(Task directions)
Every entry must be duplicated precisely as written.

*** Input material ***

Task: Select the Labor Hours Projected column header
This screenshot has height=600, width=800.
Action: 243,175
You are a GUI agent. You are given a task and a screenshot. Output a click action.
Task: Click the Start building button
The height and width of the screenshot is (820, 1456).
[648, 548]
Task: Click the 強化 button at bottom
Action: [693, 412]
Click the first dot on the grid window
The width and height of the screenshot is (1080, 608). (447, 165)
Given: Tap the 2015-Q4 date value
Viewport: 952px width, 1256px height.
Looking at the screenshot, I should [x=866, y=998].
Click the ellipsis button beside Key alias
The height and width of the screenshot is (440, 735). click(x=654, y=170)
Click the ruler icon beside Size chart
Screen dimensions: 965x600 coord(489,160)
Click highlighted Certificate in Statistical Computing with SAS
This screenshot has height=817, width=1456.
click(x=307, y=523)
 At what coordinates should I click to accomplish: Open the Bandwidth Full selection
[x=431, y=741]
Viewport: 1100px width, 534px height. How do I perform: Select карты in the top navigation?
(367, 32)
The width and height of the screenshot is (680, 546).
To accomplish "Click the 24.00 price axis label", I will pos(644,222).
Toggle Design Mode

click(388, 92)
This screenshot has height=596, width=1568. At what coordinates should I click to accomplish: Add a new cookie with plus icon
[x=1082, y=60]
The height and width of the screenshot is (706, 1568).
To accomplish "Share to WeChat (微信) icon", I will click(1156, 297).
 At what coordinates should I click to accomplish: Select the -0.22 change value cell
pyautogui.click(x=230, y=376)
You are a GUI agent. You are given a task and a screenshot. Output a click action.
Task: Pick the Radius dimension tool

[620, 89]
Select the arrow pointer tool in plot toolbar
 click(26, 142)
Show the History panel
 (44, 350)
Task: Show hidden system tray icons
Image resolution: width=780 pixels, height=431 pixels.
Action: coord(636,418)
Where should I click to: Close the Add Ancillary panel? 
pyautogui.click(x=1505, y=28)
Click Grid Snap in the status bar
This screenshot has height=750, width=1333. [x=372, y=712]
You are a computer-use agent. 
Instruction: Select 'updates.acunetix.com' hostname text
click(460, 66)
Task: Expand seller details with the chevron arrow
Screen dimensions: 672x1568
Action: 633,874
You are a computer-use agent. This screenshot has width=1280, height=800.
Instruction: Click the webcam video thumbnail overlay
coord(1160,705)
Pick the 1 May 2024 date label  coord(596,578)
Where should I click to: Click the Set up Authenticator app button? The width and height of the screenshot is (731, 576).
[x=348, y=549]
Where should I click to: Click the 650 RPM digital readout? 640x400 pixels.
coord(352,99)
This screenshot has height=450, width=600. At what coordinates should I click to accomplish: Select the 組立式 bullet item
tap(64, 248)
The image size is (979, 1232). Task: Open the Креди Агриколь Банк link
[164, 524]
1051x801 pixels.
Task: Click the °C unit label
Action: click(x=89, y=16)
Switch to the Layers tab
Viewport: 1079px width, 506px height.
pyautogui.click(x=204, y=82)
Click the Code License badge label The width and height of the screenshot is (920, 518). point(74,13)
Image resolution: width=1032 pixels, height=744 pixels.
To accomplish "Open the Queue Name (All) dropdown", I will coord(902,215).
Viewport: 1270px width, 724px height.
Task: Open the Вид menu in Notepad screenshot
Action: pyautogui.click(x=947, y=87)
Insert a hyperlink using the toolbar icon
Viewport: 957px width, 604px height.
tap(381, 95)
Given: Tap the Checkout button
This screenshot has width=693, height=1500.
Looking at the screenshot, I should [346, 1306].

*** End of Input material ***

(Exercise result)
Task: Select the Labor Hours Projected column header
This screenshot has height=600, width=800.
Action: 243,175
You are a GUI agent. You are given a task and a screenshot. Output a click action.
Task: Click the Start building button
The height and width of the screenshot is (820, 1456).
[648, 548]
Task: Click the 強化 button at bottom
Action: [693, 412]
Click the first dot on the grid window
The width and height of the screenshot is (1080, 608). (447, 165)
Given: Tap the 2015-Q4 date value
Viewport: 952px width, 1256px height.
Looking at the screenshot, I should [x=866, y=998].
Click the ellipsis button beside Key alias
The height and width of the screenshot is (440, 735). click(x=654, y=170)
Click the ruler icon beside Size chart
Screen dimensions: 965x600 coord(489,160)
Click highlighted Certificate in Statistical Computing with SAS
This screenshot has height=817, width=1456.
click(x=307, y=523)
 At what coordinates should I click to accomplish: Open the Bandwidth Full selection
[x=431, y=741]
Viewport: 1100px width, 534px height. How do I perform: Select карты in the top navigation?
(367, 32)
The width and height of the screenshot is (680, 546).
To accomplish "Click the 24.00 price axis label", I will pos(644,222).
Toggle Design Mode

click(388, 92)
This screenshot has height=596, width=1568. At what coordinates should I click to accomplish: Add a new cookie with plus icon
[x=1082, y=60]
The height and width of the screenshot is (706, 1568).
To accomplish "Share to WeChat (微信) icon", I will click(1156, 297).
 At what coordinates should I click to accomplish: Select the -0.22 change value cell
pyautogui.click(x=230, y=376)
You are a GUI agent. You are given a task and a screenshot. Output a click action.
Task: Pick the Radius dimension tool

[620, 89]
Select the arrow pointer tool in plot toolbar
 click(26, 142)
Show the History panel
 (44, 350)
Task: Show hidden system tray icons
Image resolution: width=780 pixels, height=431 pixels.
Action: coord(636,418)
Where should I click to: Close the Add Ancillary panel? 
pyautogui.click(x=1505, y=28)
Click Grid Snap in the status bar
This screenshot has height=750, width=1333. [x=372, y=712]
You are a computer-use agent. 
Instruction: Select 'updates.acunetix.com' hostname text
click(460, 66)
Task: Expand seller details with the chevron arrow
Screen dimensions: 672x1568
Action: 633,874
You are a computer-use agent. This screenshot has width=1280, height=800.
Instruction: Click the webcam video thumbnail overlay
coord(1160,705)
Pick the 1 May 2024 date label  coord(596,578)
Where should I click to: Click the Set up Authenticator app button? The width and height of the screenshot is (731, 576).
[x=348, y=549]
Where should I click to: Click the 650 RPM digital readout? 640x400 pixels.
coord(352,99)
This screenshot has height=450, width=600. At what coordinates should I click to accomplish: Select the 組立式 bullet item
tap(64, 248)
The image size is (979, 1232). Task: Open the Креди Агриколь Банк link
[164, 524]
1051x801 pixels.
Task: Click the °C unit label
Action: click(x=89, y=16)
Switch to the Layers tab
Viewport: 1079px width, 506px height.
pyautogui.click(x=204, y=82)
Click the Code License badge label The width and height of the screenshot is (920, 518). point(74,13)
Image resolution: width=1032 pixels, height=744 pixels.
To accomplish "Open the Queue Name (All) dropdown", I will coord(902,215).
Viewport: 1270px width, 724px height.
Task: Open the Вид menu in Notepad screenshot
Action: pyautogui.click(x=947, y=87)
Insert a hyperlink using the toolbar icon
Viewport: 957px width, 604px height.
tap(381, 95)
Given: Tap the Checkout button
This screenshot has width=693, height=1500.
Looking at the screenshot, I should [346, 1306].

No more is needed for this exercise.